Les sept cyclistes estoniens enlevés par des hommes armés dans la région de la Békaa, dans l’est du Liban, étaient activement recherchés jeudi, a indiqué à l’AFP un porte-parole de l’armée.
L’armée et la police ont établi des barrages dans la localité montagneuse de Kfarzabad et ses environs vers où les hommes armés ont été vus se diriger après avoir enlevé les cyclistes, a précisé ce porte-parole.
« Nous avons établi une cellule d’opérations dans la région et nous sommes en train de chercher tout endroit suspect », a-t-il dit sous le couvert de l’anonymat.

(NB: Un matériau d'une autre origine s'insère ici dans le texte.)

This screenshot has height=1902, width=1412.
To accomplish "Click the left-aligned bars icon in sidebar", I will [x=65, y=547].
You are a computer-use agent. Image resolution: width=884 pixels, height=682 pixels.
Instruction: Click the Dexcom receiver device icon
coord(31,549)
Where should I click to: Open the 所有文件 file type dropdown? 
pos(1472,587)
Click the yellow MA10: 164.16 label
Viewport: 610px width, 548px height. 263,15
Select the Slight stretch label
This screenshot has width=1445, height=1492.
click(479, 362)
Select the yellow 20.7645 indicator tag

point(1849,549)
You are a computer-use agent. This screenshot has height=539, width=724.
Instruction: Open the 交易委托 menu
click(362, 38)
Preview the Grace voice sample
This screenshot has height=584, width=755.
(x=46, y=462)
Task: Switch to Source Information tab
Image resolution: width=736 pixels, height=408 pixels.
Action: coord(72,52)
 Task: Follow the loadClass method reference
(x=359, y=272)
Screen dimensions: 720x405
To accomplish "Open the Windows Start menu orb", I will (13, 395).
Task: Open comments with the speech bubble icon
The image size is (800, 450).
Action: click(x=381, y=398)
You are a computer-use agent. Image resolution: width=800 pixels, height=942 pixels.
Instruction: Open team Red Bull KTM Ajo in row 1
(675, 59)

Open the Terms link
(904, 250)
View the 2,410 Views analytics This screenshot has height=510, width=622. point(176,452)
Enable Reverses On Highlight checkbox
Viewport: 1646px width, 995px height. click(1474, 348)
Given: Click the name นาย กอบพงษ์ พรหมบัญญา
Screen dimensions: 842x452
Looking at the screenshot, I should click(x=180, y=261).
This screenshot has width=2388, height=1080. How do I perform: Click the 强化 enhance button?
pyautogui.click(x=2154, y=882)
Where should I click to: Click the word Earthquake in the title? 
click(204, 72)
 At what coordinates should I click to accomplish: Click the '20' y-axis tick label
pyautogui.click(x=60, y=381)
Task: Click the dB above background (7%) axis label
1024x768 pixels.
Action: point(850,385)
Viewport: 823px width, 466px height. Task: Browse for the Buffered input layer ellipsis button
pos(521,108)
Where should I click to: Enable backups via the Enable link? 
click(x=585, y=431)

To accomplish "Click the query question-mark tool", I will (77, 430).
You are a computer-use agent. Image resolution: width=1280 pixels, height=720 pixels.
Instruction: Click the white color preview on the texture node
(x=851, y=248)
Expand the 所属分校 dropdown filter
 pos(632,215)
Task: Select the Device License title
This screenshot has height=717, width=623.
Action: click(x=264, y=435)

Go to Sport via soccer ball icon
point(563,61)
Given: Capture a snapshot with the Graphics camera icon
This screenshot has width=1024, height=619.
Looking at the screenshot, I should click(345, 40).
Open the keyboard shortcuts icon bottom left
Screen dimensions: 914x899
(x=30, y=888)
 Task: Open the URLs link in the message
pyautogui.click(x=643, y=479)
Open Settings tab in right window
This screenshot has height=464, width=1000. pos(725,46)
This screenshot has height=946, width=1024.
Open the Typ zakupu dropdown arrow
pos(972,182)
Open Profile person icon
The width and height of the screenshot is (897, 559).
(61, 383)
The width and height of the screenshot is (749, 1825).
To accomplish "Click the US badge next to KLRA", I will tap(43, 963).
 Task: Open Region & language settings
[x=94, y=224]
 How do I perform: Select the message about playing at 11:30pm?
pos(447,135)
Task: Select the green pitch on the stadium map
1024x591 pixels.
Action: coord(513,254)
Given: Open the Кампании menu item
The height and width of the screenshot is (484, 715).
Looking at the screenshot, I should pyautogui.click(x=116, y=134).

« Nous espérons les retrouver aujourd’hui », a-t-il ajouté.
Les Estoniens, tous des hommes âgés de 25 à 40 ans, étaient venus au Liban de Syrie à travers le poste-frontière de Masnaa et avaient été interceptés vers 17H30 (15H30 GMT) par des hommes armés à bord de deux minibus de couleur blanche et d’une Mercedes ne portant pas de plaque d’immatriculation dans la cité industrielle de Zahlé, selon des responsables de sécurité.
Le consul honoraire d’Estonie, Sami Kamouh, avait confirmé le rapt des sept Estoniens.
Le Front populaire pour la libération de la Palestine (FPLP)-Commandement général, un groupe prosyrien armé, a une base militaire dans la zone, mais le porte-parole du mouvement a indiqué à l’AFP que le groupe n’avait aucun lien avec l’enlèvement.
A Tallinn, le ministère des Affaires étrangères, interrogé par l’AFP, a indiqué ne pas avoir d’informations sur la disparition de ces touristes.
En septembre 2010, deux touristes polonais avaient été enlevés par des membres d’un clan influent dans la ville touristique de Baalbeck (est), puis libérés. Le consul polonais avait alors qualifié l’enlèvement d' »accident ».
Depuis la crise des otages occidentaux dans les années 1980, en pleine guerre civile (1975-1990) au Liban, les enlèvements de touristes étrangers sont très rares dans ce pays.